(Stored data entries)
>>>>

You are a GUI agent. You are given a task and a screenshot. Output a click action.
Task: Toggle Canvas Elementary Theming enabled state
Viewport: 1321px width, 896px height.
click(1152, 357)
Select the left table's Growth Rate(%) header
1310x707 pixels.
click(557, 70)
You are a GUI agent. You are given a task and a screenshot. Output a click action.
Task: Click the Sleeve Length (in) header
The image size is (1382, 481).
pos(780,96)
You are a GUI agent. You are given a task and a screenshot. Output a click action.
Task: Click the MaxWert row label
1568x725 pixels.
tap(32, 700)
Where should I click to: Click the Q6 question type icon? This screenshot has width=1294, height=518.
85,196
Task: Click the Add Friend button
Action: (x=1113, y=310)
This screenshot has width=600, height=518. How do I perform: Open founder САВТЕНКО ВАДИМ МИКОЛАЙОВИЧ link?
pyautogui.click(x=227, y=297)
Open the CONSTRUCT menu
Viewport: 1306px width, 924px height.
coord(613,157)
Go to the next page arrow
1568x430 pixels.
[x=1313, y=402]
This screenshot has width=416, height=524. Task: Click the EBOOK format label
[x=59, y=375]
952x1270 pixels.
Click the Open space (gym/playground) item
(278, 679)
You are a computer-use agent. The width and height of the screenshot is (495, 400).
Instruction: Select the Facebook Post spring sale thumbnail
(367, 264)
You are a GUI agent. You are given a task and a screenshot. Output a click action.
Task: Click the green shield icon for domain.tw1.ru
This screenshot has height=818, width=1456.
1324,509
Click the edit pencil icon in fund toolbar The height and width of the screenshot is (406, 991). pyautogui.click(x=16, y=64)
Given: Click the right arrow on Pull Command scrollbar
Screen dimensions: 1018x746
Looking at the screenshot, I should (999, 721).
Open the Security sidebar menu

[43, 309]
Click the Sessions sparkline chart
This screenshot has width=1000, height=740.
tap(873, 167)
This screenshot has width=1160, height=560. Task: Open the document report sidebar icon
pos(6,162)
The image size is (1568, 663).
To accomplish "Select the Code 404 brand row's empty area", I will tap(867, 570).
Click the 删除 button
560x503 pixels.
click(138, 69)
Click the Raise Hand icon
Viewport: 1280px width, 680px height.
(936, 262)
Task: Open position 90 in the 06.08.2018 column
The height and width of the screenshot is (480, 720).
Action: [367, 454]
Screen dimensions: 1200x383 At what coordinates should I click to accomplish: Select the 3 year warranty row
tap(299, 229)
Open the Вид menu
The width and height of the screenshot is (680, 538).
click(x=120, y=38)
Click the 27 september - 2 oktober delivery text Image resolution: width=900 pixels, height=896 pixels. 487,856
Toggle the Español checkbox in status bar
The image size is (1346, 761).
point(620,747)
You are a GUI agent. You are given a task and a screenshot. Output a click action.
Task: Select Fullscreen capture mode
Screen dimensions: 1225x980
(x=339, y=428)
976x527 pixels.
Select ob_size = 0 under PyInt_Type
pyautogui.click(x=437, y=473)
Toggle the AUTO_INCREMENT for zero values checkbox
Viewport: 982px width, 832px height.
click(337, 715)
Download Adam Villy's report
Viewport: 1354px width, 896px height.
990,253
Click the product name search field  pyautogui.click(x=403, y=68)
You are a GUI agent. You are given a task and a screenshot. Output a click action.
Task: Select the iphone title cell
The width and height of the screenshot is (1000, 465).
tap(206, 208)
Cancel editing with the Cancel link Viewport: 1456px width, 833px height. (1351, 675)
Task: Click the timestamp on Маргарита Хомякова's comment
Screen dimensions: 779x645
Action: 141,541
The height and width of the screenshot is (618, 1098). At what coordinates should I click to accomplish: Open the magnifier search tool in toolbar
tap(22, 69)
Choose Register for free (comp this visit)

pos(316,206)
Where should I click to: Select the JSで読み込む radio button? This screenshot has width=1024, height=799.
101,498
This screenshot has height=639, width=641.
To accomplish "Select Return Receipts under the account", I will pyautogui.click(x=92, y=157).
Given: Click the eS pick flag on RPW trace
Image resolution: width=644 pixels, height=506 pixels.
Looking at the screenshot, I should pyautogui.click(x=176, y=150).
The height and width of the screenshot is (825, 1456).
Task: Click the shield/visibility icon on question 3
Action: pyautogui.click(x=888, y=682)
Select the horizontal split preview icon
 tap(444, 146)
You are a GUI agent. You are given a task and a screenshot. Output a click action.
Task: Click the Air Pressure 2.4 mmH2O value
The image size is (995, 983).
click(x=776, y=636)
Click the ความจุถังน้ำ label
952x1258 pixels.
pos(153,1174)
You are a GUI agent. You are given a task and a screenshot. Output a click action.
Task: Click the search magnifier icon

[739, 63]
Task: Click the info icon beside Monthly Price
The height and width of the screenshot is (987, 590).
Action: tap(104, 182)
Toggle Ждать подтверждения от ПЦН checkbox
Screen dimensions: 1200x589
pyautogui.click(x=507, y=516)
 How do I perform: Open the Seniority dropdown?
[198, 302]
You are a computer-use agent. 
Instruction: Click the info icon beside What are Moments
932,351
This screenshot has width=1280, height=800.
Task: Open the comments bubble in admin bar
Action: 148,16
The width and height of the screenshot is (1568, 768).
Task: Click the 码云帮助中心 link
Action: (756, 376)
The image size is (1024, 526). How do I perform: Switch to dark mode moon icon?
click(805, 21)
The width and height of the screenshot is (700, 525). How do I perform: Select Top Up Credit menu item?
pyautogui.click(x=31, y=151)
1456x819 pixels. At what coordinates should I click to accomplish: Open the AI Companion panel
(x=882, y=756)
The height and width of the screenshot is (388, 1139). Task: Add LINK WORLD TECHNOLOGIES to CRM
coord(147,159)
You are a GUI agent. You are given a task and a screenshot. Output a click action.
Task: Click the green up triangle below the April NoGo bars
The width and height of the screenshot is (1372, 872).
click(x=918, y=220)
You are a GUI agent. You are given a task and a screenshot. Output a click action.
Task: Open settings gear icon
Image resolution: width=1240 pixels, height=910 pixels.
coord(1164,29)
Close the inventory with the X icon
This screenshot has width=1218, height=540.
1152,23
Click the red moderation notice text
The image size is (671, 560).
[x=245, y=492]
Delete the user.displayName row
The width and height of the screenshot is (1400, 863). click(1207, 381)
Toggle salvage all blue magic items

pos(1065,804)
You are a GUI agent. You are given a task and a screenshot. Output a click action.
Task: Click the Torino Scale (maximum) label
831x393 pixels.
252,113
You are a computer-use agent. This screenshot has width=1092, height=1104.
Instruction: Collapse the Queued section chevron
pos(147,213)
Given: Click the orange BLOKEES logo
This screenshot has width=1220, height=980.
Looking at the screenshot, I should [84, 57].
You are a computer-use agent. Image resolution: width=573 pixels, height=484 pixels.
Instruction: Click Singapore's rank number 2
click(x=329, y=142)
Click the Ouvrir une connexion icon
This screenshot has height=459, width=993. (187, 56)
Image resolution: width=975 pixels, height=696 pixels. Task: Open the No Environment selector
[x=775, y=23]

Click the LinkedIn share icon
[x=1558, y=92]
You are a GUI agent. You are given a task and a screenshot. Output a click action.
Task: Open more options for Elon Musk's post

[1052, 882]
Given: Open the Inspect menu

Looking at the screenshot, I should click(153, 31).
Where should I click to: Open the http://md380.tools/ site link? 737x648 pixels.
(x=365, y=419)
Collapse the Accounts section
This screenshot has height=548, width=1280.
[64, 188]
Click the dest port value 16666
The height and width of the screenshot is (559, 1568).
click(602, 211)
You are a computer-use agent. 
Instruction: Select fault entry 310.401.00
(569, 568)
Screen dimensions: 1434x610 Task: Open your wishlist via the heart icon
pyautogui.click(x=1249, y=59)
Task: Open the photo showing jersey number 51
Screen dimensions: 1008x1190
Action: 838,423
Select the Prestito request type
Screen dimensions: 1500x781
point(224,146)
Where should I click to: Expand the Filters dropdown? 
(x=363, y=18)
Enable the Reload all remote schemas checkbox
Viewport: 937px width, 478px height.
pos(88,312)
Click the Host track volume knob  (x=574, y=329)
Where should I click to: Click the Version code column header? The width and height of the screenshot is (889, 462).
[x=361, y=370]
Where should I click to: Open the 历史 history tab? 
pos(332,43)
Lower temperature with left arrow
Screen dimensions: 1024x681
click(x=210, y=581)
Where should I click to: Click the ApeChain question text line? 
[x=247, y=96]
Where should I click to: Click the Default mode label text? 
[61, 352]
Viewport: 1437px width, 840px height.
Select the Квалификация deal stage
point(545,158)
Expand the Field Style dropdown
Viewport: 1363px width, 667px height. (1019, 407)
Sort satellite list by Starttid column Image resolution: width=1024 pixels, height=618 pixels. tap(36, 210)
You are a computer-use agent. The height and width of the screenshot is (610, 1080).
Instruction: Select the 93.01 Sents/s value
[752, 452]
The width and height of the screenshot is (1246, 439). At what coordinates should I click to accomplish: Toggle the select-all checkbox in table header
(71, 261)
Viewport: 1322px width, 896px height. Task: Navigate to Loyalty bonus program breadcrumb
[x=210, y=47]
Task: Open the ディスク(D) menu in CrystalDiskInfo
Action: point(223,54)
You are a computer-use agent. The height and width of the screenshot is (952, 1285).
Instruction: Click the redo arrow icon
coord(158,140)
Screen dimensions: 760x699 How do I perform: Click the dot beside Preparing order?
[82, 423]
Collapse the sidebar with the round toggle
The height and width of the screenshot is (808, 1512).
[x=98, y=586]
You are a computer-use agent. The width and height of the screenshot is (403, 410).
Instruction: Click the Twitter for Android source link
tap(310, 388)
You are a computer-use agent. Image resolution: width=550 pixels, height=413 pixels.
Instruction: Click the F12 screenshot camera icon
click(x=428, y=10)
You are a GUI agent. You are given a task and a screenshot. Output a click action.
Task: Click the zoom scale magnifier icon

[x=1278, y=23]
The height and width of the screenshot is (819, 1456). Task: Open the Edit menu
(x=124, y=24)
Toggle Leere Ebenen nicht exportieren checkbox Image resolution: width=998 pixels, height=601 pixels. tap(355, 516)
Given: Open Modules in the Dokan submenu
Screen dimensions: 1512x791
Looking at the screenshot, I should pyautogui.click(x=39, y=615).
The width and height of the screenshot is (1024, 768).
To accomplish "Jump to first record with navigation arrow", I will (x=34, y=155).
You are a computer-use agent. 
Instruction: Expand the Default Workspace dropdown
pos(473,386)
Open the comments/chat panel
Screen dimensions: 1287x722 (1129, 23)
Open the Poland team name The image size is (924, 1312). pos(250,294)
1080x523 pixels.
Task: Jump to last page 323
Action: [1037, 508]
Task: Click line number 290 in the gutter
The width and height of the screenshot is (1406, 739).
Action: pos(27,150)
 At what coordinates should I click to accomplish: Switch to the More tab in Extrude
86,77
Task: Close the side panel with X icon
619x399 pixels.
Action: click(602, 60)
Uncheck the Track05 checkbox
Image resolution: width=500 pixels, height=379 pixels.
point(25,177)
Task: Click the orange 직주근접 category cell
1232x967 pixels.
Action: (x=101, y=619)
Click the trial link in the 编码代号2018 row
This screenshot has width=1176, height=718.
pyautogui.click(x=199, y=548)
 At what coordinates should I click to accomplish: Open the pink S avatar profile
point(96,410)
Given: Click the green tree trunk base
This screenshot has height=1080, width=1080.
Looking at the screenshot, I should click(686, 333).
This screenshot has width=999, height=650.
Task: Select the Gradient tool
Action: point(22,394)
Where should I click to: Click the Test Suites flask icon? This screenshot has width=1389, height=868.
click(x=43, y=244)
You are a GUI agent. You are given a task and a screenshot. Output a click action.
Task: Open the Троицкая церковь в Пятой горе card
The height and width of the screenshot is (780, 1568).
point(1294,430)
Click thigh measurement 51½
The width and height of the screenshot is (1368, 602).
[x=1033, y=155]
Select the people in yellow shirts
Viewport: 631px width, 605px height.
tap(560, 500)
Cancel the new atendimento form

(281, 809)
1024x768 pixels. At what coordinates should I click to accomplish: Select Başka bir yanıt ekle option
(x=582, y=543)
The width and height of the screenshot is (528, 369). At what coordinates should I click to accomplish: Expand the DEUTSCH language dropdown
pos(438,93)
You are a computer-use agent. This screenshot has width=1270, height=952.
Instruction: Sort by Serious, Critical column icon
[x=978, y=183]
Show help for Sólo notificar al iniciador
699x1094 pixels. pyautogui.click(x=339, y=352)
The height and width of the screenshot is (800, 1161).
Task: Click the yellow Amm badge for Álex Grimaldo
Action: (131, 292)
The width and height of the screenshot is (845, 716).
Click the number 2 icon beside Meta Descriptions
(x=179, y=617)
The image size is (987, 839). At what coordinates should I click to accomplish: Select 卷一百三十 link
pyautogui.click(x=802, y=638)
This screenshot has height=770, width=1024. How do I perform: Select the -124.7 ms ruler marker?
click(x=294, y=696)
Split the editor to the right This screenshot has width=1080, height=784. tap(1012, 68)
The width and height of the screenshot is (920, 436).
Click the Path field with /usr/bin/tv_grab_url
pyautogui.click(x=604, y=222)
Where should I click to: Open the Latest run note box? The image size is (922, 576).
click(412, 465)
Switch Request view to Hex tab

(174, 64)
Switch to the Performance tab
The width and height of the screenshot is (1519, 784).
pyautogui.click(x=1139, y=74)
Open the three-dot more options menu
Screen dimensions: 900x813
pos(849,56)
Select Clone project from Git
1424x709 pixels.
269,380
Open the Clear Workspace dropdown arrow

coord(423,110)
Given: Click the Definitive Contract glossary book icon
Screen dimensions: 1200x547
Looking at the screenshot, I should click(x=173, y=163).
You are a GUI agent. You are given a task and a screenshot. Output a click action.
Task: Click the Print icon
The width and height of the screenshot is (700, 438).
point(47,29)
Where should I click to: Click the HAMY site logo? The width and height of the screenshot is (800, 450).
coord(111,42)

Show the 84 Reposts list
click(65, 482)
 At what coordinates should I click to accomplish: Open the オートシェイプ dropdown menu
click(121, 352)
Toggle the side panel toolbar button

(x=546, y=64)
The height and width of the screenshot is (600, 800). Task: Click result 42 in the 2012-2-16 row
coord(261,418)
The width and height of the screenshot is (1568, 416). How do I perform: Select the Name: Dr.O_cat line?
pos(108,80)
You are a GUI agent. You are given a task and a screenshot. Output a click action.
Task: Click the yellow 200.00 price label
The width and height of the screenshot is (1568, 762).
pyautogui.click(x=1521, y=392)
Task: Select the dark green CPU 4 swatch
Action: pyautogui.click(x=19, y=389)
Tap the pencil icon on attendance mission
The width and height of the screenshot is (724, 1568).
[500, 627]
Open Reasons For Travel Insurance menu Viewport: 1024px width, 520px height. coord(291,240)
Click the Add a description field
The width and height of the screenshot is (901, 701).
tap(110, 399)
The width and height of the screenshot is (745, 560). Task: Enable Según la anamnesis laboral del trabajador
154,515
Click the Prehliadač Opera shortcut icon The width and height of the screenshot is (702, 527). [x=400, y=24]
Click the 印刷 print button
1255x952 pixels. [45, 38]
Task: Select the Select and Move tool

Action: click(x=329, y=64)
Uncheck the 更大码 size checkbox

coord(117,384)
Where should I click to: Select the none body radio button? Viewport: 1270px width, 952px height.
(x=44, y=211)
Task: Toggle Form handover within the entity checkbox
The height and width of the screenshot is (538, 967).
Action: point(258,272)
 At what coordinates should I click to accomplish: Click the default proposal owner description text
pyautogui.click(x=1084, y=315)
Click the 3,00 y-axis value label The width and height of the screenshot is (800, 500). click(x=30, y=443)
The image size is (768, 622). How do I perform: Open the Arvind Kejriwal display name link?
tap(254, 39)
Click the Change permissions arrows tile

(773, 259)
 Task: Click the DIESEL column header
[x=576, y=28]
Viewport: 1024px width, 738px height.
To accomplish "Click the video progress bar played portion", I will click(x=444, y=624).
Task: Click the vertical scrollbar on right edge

<<<<

### WHAT YOU WILL DO
Of the lines above, extract only those from the line with "Enable the Reload all remote schemas checkbox" to the line with "Sort satellite list", both included, exactly as written.

### ANSWER SECTION
Enable the Reload all remote schemas checkbox
Viewport: 937px width, 478px height.
pos(88,312)
Click the Host track volume knob  (x=574, y=329)
Where should I click to: Click the Version code column header? The width and height of the screenshot is (889, 462).
[x=361, y=370]
Where should I click to: Open the 历史 history tab? 
pos(332,43)
Lower temperature with left arrow
Screen dimensions: 1024x681
click(x=210, y=581)
Where should I click to: Click the ApeChain question text line? 
[x=247, y=96]
Where should I click to: Click the Default mode label text? 
[61, 352]
Viewport: 1437px width, 840px height.
Select the Квалификация deal stage
point(545,158)
Expand the Field Style dropdown
Viewport: 1363px width, 667px height. (1019, 407)
Sort satellite list by Starttid column Image resolution: width=1024 pixels, height=618 pixels. tap(36, 210)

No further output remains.